[Your objective]
Can you substitute "desktop agent" for every "computer-use agent" in the lines below and give them again with nothing else changed?

Word and element location lines
====

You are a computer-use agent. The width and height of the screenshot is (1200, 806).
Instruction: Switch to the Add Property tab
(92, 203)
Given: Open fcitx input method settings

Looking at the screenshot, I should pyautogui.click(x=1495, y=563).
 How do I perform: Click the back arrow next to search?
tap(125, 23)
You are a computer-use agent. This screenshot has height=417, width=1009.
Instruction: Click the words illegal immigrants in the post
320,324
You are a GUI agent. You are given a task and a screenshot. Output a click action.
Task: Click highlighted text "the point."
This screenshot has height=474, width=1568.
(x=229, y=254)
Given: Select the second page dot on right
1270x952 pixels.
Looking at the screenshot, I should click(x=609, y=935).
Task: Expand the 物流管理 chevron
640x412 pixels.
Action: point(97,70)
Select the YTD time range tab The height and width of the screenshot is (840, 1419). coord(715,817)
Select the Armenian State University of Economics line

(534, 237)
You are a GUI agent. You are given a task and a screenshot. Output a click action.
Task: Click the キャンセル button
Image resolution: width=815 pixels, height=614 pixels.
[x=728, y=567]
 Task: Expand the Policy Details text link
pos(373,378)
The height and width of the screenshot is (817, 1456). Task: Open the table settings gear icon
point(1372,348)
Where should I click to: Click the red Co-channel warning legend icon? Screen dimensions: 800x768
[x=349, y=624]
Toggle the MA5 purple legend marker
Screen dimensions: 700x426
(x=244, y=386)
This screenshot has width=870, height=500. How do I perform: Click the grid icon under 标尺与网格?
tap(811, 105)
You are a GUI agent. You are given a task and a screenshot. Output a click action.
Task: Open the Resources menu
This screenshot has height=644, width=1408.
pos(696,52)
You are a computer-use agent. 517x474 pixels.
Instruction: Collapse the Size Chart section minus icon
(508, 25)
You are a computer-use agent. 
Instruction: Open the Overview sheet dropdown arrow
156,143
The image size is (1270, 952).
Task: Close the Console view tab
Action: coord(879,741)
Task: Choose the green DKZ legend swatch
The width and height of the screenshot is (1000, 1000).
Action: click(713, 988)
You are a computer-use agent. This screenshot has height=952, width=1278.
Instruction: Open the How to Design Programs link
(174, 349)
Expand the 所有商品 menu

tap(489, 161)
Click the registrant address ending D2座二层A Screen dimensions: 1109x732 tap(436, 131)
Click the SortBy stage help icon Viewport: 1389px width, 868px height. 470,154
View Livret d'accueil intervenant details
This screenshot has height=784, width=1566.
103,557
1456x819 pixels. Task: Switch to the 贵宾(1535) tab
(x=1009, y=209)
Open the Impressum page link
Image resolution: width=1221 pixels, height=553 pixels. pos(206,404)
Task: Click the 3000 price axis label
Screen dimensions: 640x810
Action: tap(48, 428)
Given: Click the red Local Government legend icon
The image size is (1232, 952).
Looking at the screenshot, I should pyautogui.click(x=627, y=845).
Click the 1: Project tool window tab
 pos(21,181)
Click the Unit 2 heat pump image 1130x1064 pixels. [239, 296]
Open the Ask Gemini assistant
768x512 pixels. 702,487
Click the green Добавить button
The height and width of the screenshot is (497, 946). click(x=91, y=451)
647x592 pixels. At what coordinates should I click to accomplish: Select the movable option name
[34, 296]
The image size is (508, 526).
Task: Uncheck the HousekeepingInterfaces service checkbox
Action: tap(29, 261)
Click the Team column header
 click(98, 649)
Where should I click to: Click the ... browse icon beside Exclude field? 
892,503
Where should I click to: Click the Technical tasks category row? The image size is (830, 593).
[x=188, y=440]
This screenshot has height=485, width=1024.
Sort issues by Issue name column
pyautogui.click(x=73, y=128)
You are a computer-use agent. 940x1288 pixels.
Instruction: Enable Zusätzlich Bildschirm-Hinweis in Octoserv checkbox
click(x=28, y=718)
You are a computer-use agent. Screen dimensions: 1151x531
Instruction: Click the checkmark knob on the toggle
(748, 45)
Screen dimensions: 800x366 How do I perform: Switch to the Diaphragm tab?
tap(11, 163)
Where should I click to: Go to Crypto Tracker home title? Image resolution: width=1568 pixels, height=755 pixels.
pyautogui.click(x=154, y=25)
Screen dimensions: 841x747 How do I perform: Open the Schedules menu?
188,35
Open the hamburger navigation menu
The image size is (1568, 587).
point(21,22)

====

[Solution to this task]
You are a desktop agent. The width and height of the screenshot is (1200, 806).
Instruction: Switch to the Add Property tab
(92, 203)
Given: Open fcitx input method settings

Looking at the screenshot, I should pyautogui.click(x=1495, y=563).
 How do I perform: Click the back arrow next to search?
tap(125, 23)
You are a desktop agent. This screenshot has height=417, width=1009.
Instruction: Click the words illegal immigrants in the post
320,324
You are a GUI agent. You are given a task and a screenshot. Output a click action.
Task: Click highlighted text "the point."
This screenshot has height=474, width=1568.
(x=229, y=254)
Given: Select the second page dot on right
1270x952 pixels.
Looking at the screenshot, I should click(x=609, y=935).
Task: Expand the 物流管理 chevron
640x412 pixels.
Action: point(97,70)
Select the YTD time range tab The height and width of the screenshot is (840, 1419). coord(715,817)
Select the Armenian State University of Economics line

(534, 237)
You are a GUI agent. You are given a task and a screenshot. Output a click action.
Task: Click the キャンセル button
Image resolution: width=815 pixels, height=614 pixels.
[x=728, y=567]
 Task: Expand the Policy Details text link
pos(373,378)
The height and width of the screenshot is (817, 1456). Task: Open the table settings gear icon
point(1372,348)
Where should I click to: Click the red Co-channel warning legend icon? Screen dimensions: 800x768
[x=349, y=624]
Toggle the MA5 purple legend marker
Screen dimensions: 700x426
(x=244, y=386)
This screenshot has width=870, height=500. How do I perform: Click the grid icon under 标尺与网格?
tap(811, 105)
You are a GUI agent. You are given a task and a screenshot. Output a click action.
Task: Open the Resources menu
This screenshot has height=644, width=1408.
pos(696,52)
You are a desktop agent. 517x474 pixels.
Instruction: Collapse the Size Chart section minus icon
(508, 25)
You are a desktop agent. 
Instruction: Open the Overview sheet dropdown arrow
156,143
The image size is (1270, 952).
Task: Close the Console view tab
Action: coord(879,741)
Task: Choose the green DKZ legend swatch
The width and height of the screenshot is (1000, 1000).
Action: click(713, 988)
You are a desktop agent. This screenshot has height=952, width=1278.
Instruction: Open the How to Design Programs link
(174, 349)
Expand the 所有商品 menu

tap(489, 161)
Click the registrant address ending D2座二层A Screen dimensions: 1109x732 tap(436, 131)
Click the SortBy stage help icon Viewport: 1389px width, 868px height. 470,154
View Livret d'accueil intervenant details
This screenshot has height=784, width=1566.
103,557
1456x819 pixels. Task: Switch to the 贵宾(1535) tab
(x=1009, y=209)
Open the Impressum page link
Image resolution: width=1221 pixels, height=553 pixels. pos(206,404)
Task: Click the 3000 price axis label
Screen dimensions: 640x810
Action: tap(48, 428)
Given: Click the red Local Government legend icon
The image size is (1232, 952).
Looking at the screenshot, I should pyautogui.click(x=627, y=845).
Click the 1: Project tool window tab
 pos(21,181)
Click the Unit 2 heat pump image 1130x1064 pixels. [239, 296]
Open the Ask Gemini assistant
768x512 pixels. 702,487
Click the green Добавить button
The height and width of the screenshot is (497, 946). click(x=91, y=451)
647x592 pixels. At what coordinates should I click to accomplish: Select the movable option name
[34, 296]
The image size is (508, 526).
Task: Uncheck the HousekeepingInterfaces service checkbox
Action: tap(29, 261)
Click the Team column header
 click(98, 649)
Where should I click to: Click the ... browse icon beside Exclude field? 
892,503
Where should I click to: Click the Technical tasks category row? The image size is (830, 593).
[x=188, y=440]
This screenshot has height=485, width=1024.
Sort issues by Issue name column
pyautogui.click(x=73, y=128)
You are a desktop agent. 940x1288 pixels.
Instruction: Enable Zusätzlich Bildschirm-Hinweis in Octoserv checkbox
click(x=28, y=718)
You are a desktop agent. Screen dimensions: 1151x531
Instruction: Click the checkmark knob on the toggle
(748, 45)
Screen dimensions: 800x366 How do I perform: Switch to the Diaphragm tab?
tap(11, 163)
Where should I click to: Go to Crypto Tracker home title? Image resolution: width=1568 pixels, height=755 pixels.
pyautogui.click(x=154, y=25)
Screen dimensions: 841x747 How do I perform: Open the Schedules menu?
188,35
Open the hamburger navigation menu
The image size is (1568, 587).
point(21,22)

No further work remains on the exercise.